===== DATA SHOWN
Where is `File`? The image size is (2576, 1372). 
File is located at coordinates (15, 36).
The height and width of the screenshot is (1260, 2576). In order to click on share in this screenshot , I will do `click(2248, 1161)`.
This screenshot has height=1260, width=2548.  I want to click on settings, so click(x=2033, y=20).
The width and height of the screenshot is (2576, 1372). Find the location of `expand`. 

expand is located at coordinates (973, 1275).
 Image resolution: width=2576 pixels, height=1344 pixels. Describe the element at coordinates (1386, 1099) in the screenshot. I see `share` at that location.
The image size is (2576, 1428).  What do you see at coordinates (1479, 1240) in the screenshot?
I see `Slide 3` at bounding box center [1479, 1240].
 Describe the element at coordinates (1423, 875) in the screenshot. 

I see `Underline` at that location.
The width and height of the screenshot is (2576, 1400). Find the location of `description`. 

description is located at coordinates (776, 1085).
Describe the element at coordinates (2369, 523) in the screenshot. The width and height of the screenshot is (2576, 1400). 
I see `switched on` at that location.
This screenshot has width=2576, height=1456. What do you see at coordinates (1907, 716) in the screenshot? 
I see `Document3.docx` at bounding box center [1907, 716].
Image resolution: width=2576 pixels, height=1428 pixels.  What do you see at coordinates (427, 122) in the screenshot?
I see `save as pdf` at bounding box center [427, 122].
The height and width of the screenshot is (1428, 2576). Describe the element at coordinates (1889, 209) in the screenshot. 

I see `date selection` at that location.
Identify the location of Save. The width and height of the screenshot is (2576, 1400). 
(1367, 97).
==========
- PROMPT -
Rewrite the material, swapping "width and height" for "size" everywhere it appears and leaving everything else as it is.

- SOLUTION FOR THIS TASK -
Where is `File`? The image size is (2576, 1372). 
File is located at coordinates (15, 36).
The height and width of the screenshot is (1260, 2576). In order to click on share in this screenshot , I will do `click(2248, 1161)`.
This screenshot has height=1260, width=2548.  I want to click on settings, so click(x=2033, y=20).
The size of the screenshot is (2576, 1372). Find the location of `expand`. 

expand is located at coordinates (973, 1275).
 Image resolution: width=2576 pixels, height=1344 pixels. Describe the element at coordinates (1386, 1099) in the screenshot. I see `share` at that location.
The image size is (2576, 1428).  What do you see at coordinates (1479, 1240) in the screenshot?
I see `Slide 3` at bounding box center [1479, 1240].
 Describe the element at coordinates (1423, 875) in the screenshot. 

I see `Underline` at that location.
The size of the screenshot is (2576, 1400). Find the location of `description`. 

description is located at coordinates (776, 1085).
Describe the element at coordinates (2369, 523) in the screenshot. The size of the screenshot is (2576, 1400). 
I see `switched on` at that location.
This screenshot has width=2576, height=1456. What do you see at coordinates (1907, 716) in the screenshot? 
I see `Document3.docx` at bounding box center [1907, 716].
Image resolution: width=2576 pixels, height=1428 pixels.  What do you see at coordinates (427, 122) in the screenshot?
I see `save as pdf` at bounding box center [427, 122].
The height and width of the screenshot is (1428, 2576). Describe the element at coordinates (1889, 209) in the screenshot. 

I see `date selection` at that location.
Identify the location of Save. The size of the screenshot is (2576, 1400). 
(1367, 97).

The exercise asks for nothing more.